### Passage provided:
# Emt conduit on roof



## Gary1 (Dec 19, 2013)

Question I have (5) runs of parallel 3" EMT Conduits Each with (2) Sets of 400Kcm Alum & (1) #350 Gr Alum the run is 535 then 90Deg 35' for a total of 570' this run uses Cooper B-line Dura-Blocks for support on the roof at 8' apart 6" off of roof 3 x 3 x 12 on each end, My Inspector is requesting Expansion Couplings, I have never heard of this on a roof and what would be the Calculation for this , the area is Ontario, Ca Max ASHRAE for this area is 98Deg F (2% Wet Bulb Summer , Can not find Winter ? Need Help Don't understand why the expansion couplings run is 530 one direction then turns 90deg 33' to a pull box,m is he correct or not?


----------



## BBQ (Nov 16, 2010)

Here or at Holts the answer is the same.

The NEC does not require expansion fittings in EMT.

Job specifications might if these EMTs cross a building expansion joint.


----------



## Celtic (Nov 19, 2007)

Gary said:


> Question I have (5) runs of parallel 3" EMT Conduits .... on the roof
> ....My Inspector is requesting Expansion Couplings



Request denied!


----------

### Tasks to carry out:
• A. In the roof conduit thread, what name appears in the heading of each post?
• B. Please write out a passage from the roof conduit thread: start at the words "The NEC does" and end after "(Nov 19, 2007)".
The data that comes next stands apart from the roof conduit thread.

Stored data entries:

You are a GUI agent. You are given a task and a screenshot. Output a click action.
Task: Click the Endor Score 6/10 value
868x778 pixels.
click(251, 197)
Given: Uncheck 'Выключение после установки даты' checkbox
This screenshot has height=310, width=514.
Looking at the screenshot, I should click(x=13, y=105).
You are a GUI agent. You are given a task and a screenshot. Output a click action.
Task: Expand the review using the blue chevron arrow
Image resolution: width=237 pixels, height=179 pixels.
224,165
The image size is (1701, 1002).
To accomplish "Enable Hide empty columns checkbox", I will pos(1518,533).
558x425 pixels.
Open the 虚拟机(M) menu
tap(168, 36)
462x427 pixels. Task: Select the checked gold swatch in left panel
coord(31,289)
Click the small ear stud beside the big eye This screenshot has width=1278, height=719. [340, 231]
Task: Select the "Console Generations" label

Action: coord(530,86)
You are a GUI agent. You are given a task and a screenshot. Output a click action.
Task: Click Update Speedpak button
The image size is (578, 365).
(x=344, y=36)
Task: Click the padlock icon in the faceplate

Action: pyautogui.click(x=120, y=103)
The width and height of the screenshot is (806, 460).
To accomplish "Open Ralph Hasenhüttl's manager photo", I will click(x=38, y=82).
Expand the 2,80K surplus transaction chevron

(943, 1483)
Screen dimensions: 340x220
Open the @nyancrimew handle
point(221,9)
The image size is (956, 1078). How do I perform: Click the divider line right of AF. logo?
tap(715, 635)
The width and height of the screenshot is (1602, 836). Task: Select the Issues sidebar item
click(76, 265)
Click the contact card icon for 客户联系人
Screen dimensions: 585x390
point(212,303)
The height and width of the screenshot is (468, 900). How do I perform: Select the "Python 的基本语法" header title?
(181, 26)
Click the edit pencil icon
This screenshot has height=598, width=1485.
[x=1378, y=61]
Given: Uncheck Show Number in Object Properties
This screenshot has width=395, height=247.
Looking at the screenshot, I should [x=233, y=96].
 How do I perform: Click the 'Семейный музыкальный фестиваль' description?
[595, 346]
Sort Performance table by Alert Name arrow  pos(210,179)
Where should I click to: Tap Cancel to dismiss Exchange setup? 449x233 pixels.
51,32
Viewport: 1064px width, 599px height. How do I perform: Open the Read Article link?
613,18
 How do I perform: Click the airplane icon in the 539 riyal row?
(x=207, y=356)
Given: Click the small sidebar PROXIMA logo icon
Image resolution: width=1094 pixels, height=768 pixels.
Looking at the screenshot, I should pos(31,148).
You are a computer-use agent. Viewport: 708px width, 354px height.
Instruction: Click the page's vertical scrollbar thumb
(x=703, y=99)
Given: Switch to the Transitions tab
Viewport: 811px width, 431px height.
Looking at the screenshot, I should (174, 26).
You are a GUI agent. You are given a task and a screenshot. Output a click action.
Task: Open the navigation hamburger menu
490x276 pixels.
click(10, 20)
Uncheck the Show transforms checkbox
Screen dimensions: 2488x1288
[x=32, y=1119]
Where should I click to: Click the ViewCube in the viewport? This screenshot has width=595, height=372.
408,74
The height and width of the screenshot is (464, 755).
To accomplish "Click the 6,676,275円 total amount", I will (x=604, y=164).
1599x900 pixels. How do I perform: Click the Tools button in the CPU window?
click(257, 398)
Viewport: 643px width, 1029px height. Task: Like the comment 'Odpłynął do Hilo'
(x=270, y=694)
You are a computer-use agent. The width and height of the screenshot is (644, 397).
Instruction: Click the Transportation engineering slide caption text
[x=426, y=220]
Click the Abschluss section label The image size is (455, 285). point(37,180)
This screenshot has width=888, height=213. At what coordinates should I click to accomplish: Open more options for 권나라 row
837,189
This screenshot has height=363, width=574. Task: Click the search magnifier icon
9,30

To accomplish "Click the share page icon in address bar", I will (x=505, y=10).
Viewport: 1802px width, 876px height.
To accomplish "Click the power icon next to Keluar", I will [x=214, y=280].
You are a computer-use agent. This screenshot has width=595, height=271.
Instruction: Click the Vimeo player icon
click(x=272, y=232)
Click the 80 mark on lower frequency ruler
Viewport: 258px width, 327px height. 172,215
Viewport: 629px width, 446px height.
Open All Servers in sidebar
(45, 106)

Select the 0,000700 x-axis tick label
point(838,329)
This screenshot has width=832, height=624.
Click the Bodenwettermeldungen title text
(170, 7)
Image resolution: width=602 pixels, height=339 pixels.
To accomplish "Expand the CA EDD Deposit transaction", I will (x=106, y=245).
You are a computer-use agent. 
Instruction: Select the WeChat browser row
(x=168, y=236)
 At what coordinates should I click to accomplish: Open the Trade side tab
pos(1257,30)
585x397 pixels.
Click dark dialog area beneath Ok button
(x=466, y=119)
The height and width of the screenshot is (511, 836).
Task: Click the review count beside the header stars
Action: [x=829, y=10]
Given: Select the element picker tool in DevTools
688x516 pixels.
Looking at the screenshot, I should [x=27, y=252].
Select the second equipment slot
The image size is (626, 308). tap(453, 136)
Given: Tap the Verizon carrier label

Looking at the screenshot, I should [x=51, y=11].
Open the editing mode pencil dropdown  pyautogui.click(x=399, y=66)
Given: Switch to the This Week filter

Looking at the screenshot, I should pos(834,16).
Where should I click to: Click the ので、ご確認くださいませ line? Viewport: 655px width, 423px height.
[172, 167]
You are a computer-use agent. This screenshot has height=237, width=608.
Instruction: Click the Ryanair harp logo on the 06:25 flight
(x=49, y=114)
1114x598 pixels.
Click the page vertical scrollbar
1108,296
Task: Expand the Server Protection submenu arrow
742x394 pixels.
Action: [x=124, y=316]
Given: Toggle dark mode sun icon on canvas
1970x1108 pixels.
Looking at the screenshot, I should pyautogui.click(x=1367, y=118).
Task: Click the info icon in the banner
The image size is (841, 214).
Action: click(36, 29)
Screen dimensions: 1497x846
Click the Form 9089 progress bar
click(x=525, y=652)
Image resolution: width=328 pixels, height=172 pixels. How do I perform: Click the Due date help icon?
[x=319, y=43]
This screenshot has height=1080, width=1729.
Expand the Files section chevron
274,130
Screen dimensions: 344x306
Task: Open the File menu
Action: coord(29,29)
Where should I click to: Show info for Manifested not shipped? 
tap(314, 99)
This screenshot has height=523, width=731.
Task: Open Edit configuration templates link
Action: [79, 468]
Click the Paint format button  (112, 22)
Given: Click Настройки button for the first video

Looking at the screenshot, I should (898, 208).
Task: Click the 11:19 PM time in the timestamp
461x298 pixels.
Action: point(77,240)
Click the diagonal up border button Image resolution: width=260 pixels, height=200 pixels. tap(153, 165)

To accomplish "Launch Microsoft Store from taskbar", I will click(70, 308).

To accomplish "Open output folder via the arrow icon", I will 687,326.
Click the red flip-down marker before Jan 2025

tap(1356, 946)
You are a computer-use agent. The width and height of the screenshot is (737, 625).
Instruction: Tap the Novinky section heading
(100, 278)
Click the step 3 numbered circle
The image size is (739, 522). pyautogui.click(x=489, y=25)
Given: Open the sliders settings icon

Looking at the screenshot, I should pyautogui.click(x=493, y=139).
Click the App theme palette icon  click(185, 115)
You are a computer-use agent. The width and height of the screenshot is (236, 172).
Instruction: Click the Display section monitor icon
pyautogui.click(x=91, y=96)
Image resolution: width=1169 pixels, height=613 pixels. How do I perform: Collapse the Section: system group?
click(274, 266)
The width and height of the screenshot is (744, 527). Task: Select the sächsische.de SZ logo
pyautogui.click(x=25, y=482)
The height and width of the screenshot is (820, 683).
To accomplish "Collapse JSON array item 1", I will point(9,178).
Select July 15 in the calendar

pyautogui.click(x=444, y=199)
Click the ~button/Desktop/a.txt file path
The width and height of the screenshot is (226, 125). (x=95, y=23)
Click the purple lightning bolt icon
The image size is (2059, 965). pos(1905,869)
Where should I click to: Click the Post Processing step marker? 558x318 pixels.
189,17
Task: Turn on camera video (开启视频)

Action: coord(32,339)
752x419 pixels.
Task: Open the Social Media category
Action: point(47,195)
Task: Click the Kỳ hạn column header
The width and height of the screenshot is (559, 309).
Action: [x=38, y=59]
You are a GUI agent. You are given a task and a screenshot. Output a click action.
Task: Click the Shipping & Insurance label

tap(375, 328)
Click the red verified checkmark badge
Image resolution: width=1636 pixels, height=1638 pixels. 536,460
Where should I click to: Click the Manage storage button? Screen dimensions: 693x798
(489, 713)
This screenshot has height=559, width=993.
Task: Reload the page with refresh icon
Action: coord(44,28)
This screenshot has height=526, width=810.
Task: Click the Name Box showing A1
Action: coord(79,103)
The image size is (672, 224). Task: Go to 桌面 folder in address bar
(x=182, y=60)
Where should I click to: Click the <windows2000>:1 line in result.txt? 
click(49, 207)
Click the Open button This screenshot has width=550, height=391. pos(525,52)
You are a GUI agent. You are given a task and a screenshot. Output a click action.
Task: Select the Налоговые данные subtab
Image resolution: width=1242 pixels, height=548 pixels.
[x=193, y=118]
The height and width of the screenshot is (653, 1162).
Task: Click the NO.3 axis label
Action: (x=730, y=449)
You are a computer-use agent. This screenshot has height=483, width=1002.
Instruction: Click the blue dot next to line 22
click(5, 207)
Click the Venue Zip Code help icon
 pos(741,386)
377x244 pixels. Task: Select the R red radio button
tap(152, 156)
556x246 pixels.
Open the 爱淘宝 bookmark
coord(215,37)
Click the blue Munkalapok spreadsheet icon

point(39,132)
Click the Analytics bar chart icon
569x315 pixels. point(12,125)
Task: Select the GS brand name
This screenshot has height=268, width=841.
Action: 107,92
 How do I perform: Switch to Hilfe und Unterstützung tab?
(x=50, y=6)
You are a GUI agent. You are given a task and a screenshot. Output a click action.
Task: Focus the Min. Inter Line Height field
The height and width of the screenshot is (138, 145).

### Task results:
• A. Gary1, BBQ, Celtic

• B.
The NEC does not require expansion fittings in EMT.

Job specifications might if these EMTs cross a building expansion joint.


----------



## Celtic (Nov 19, 2007)